Kintor’s antiviral shows protection in mild-to-moderate COVID-19

pharmafile | April 7, 2022 | News story | Business Services  

Kintor Pharmaceutical, based in Suzhou, China, has announced top-line results from its Phase III MRCT trial of proxalutamide in outpatients with mild-to-moderate COVID-19. The study evaluated the patients regardless of vaccination status or risk factors.

The data show that the drug offered a protection rate of 100% against COVID-19. It reduced hospitalisation or death in COVID-19 patients, particularly in the middle-aged and elderly with high-risk factors.

Proxalutamide is an ACE2 and TMPRSS2 inhibitor. ACE2 is the primary receptor on human cells that allows the SARS-CoV-2 virus to latch on and enter the cell. The virus uses TMPRSS2 for S protein priming, meaning that it activates the virus’s S protein.
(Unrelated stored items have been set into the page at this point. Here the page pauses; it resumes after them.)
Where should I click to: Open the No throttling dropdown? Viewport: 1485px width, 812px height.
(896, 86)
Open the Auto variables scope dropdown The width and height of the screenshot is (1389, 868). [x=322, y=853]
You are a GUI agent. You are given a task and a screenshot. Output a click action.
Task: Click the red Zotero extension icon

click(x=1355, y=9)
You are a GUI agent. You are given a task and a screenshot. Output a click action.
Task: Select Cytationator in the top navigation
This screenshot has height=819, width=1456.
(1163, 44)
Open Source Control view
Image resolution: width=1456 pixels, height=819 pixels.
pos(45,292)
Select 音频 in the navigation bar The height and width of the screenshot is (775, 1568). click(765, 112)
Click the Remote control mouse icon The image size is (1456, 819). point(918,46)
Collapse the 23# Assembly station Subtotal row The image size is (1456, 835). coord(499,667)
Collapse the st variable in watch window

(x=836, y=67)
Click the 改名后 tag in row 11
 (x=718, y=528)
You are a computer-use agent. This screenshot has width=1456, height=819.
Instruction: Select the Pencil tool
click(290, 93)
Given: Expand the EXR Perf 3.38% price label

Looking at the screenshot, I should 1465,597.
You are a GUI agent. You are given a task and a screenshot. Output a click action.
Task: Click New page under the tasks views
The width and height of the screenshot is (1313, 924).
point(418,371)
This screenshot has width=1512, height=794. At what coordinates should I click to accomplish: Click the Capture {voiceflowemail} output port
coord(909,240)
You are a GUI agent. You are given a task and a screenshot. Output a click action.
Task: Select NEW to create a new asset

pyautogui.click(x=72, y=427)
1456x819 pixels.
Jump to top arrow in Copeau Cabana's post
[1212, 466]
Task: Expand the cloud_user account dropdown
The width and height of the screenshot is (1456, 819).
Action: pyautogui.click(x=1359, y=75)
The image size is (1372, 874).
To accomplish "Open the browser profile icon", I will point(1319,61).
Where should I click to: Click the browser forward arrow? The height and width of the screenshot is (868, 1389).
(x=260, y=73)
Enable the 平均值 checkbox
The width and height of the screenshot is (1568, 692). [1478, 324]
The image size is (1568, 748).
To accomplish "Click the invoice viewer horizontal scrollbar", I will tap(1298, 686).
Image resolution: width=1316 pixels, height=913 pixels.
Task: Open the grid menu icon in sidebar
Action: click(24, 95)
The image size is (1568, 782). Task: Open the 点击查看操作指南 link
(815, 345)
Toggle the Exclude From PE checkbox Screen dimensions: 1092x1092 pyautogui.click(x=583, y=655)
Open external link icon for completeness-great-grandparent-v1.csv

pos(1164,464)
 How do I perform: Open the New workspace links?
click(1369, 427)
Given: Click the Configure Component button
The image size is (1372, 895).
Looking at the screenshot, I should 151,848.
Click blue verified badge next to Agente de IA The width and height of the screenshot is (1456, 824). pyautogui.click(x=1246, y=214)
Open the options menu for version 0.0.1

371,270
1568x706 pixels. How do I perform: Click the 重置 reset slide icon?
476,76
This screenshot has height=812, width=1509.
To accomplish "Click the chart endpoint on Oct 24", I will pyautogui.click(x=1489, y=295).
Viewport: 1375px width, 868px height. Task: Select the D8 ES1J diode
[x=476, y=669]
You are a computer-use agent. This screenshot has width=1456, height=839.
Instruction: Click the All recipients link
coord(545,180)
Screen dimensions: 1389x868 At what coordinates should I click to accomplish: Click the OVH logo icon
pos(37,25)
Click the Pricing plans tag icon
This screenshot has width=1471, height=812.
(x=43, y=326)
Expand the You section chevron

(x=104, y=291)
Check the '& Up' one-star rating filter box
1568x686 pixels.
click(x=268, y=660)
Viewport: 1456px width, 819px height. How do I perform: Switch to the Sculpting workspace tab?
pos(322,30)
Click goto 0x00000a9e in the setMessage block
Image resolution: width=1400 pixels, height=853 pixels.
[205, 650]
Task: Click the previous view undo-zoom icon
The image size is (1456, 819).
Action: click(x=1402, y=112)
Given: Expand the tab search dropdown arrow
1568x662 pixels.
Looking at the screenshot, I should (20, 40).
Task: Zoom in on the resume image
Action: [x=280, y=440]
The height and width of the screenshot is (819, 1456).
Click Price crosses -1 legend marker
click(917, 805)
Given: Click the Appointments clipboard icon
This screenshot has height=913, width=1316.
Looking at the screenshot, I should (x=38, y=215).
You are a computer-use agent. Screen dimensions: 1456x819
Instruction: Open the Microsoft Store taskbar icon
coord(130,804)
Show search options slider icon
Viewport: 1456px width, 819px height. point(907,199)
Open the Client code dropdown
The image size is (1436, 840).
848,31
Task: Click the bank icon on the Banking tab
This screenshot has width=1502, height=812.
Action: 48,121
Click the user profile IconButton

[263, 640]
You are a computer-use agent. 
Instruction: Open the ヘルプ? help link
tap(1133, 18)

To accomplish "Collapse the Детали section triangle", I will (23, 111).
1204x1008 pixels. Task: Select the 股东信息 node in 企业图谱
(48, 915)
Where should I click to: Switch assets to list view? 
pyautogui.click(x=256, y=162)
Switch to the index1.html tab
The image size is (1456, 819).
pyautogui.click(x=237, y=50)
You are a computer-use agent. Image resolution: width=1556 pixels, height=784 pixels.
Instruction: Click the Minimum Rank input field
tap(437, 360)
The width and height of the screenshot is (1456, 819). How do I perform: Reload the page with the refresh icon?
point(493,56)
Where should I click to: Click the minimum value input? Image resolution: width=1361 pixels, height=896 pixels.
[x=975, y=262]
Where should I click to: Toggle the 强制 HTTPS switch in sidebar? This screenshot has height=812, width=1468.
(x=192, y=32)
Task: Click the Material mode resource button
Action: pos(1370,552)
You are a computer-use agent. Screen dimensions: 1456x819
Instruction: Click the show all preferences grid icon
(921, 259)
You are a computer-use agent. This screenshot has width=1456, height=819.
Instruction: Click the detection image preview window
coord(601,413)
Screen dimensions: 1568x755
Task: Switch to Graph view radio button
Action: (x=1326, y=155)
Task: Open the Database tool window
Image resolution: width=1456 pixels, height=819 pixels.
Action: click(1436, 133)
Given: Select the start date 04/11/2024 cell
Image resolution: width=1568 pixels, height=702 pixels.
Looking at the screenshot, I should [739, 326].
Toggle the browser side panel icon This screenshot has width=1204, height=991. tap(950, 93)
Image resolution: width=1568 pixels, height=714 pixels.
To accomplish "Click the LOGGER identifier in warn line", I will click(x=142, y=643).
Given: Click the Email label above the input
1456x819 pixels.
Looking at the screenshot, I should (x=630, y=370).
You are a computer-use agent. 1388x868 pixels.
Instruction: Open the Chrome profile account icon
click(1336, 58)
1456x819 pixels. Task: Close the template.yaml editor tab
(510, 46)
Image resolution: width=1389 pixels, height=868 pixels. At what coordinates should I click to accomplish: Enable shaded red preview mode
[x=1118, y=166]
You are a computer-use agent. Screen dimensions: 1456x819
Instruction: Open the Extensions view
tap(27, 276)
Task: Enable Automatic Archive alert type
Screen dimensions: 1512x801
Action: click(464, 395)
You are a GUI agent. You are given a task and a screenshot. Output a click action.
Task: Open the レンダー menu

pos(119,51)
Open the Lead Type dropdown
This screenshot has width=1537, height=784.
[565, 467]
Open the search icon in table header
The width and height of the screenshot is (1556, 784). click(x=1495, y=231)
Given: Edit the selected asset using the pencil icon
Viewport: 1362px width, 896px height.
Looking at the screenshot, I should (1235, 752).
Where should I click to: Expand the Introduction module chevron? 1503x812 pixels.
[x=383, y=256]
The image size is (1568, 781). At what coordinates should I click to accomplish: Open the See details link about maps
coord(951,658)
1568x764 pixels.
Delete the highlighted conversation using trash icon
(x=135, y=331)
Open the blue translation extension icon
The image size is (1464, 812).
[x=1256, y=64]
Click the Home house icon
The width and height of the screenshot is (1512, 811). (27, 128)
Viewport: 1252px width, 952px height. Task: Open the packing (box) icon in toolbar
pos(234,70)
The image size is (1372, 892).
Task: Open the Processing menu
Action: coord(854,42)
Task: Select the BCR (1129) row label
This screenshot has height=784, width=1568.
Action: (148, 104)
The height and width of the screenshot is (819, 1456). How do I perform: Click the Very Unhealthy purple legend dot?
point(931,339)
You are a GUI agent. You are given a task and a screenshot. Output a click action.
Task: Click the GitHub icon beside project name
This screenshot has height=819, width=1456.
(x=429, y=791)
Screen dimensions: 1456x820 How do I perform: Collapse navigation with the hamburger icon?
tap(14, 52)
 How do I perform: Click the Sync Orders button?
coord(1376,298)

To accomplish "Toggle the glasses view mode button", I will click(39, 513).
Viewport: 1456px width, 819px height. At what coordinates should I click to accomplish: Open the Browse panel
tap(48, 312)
Inhibiting both of these protein receptors stalls the virus’s ability to enter and infect cells.

By promoting the clearance of the virus, it decreases inflammation by activating the Nrf2 pathway, which prevents overproduction of IL-6, proinflammatory cytokines and chemokines.

“The topline data of this pivotal study demonstrates the clinical efficacy of proxalutamide in the mostly U.S. COVID-19 population with a significant reduction of hospitalization and death rate in patients,” stated Dr Tong Youzhi, founder, chairman and CEO of Kintor.

“It is important to note that proxalutamide has showed COVID-19 viral load reduction against both Delta and Omicron variants, which is important as new variants continue to arise. The continued increase in COVID-19 cases serves as a reminder that the world urgently needs effective and safe oral drugs with different mechanisms of action.”

In patients who received treatment for more than seven days, six in the placebo cohort were hospitalised with one death, compared to no hospitalisation or death in the proxalutamide cohort. In this group, proxalutamide decreased the risk of hospitalisation or death by 100% compared to the placebo cohort.